**Exercise**
For the data below, restate word for word only the lines from the line containing "Screen dimensions: 841x501" through the line containing "505x265 pixels.", both ends included.

(Data items)

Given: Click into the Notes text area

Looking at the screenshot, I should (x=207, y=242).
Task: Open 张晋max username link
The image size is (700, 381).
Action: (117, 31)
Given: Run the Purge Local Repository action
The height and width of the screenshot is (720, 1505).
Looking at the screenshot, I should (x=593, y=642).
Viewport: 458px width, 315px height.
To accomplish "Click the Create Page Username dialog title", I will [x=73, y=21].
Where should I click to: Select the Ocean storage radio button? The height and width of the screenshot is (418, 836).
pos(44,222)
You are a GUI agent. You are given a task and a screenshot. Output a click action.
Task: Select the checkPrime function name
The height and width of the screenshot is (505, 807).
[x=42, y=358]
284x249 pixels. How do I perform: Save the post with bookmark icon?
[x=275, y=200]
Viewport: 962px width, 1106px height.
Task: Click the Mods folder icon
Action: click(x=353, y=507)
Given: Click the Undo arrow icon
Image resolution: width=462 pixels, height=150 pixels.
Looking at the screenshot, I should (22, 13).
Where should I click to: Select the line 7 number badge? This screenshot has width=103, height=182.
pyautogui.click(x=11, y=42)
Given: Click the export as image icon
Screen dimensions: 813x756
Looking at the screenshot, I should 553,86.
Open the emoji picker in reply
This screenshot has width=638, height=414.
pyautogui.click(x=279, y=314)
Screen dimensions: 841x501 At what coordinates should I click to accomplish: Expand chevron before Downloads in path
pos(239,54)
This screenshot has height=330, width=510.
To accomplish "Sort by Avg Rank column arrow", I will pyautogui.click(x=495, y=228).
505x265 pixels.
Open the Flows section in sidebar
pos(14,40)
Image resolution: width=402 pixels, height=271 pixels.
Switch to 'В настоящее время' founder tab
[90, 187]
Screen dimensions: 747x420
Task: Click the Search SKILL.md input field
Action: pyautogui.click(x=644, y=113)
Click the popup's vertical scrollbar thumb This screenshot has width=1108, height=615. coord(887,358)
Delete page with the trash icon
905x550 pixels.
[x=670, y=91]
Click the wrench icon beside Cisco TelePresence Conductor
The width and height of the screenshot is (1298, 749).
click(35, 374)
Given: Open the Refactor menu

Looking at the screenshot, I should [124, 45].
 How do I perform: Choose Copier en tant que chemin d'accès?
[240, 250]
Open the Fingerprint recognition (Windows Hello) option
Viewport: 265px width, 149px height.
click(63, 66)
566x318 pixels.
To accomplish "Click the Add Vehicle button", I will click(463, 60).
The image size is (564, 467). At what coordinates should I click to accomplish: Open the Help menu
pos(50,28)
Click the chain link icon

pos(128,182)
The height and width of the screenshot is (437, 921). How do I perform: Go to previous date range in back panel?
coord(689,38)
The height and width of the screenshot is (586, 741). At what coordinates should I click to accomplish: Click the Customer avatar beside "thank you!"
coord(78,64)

**Response for this exercise**
Screen dimensions: 841x501 At what coordinates should I click to accomplish: Expand chevron before Downloads in path
pos(239,54)
This screenshot has height=330, width=510.
To accomplish "Sort by Avg Rank column arrow", I will pyautogui.click(x=495, y=228).
505x265 pixels.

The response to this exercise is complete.